Why does my dryer run but not produce heat?

The drum motor and the heating circuit are completely separate systems. A failed thermal fuse, burned-out element, or clogged vent can knock out the heat while leaving the motor — and everything visible — running perfectly. That's why a no-heat dryer almost never needs full replacement.

How much does dryer repair cost when it won't heat?

Typically $100–$300 for parts and labor, depending on whether the issue is the thermal fuse, heating element, or thermostat. Most shops charge a $75–$150 diagnostic fee that gets credited toward the repair if you approve the work.

Can I fix a dryer that won't heat myself?

Cleaning the exhaust duct is a DIY job anyone can do — just disconnect the duct and clear it.

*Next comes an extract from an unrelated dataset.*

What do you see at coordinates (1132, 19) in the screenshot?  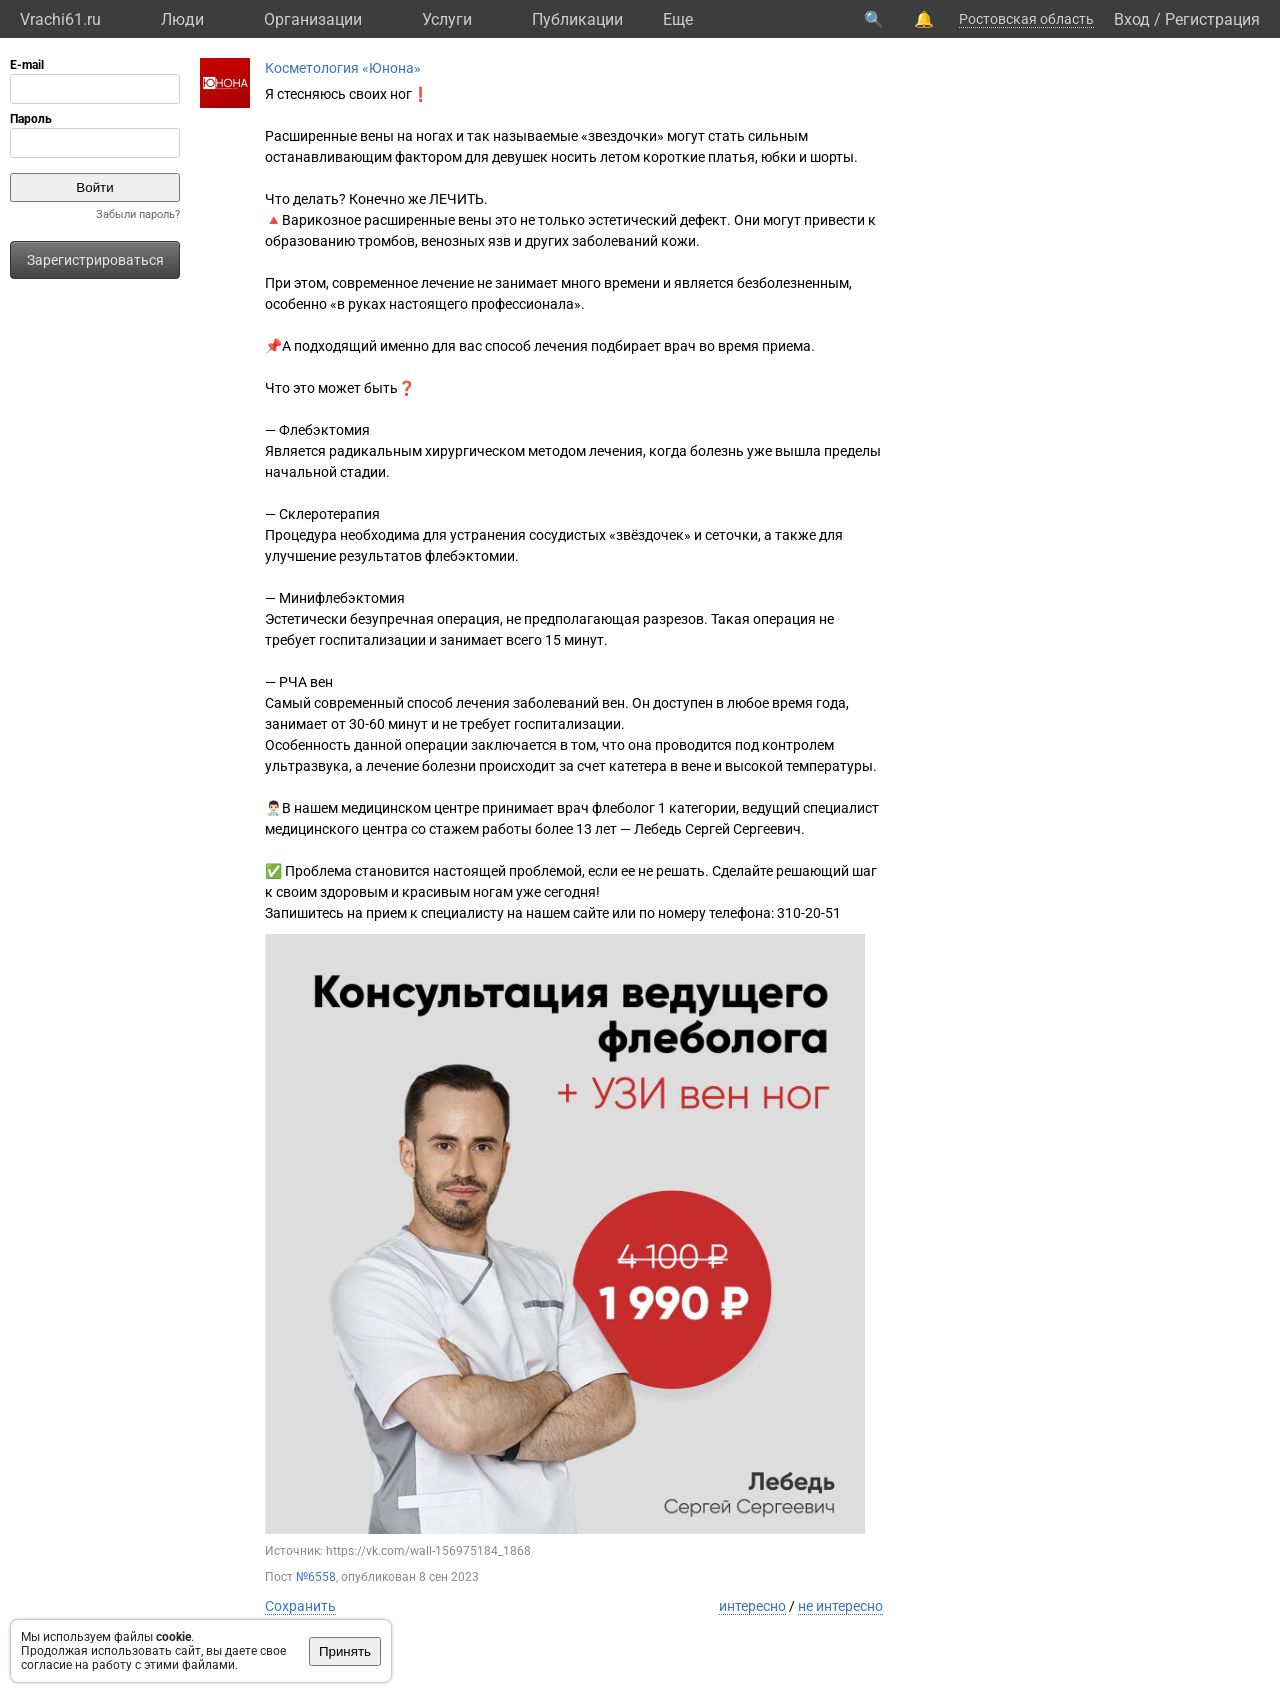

Replacing a thermal fuse is moderate DIY if you're comfortable removing the back panel and using a multimeter. Heating element replacement is similar. If you'd rather not open the machine, it's a quick and inexpensive pro visit.

What's the difference between a thermal fuse and a heating element?

The thermal fuse is a one-time safety device — it blows permanently if the dryer overheats, cutting power to the heating circuit. The heating element is the coil that actually generates heat. A blown fuse means the dryer overheated; a failed element means the coil itself wore out. Both cause the same symptom (no heat) but are diagnosed with a multimeter.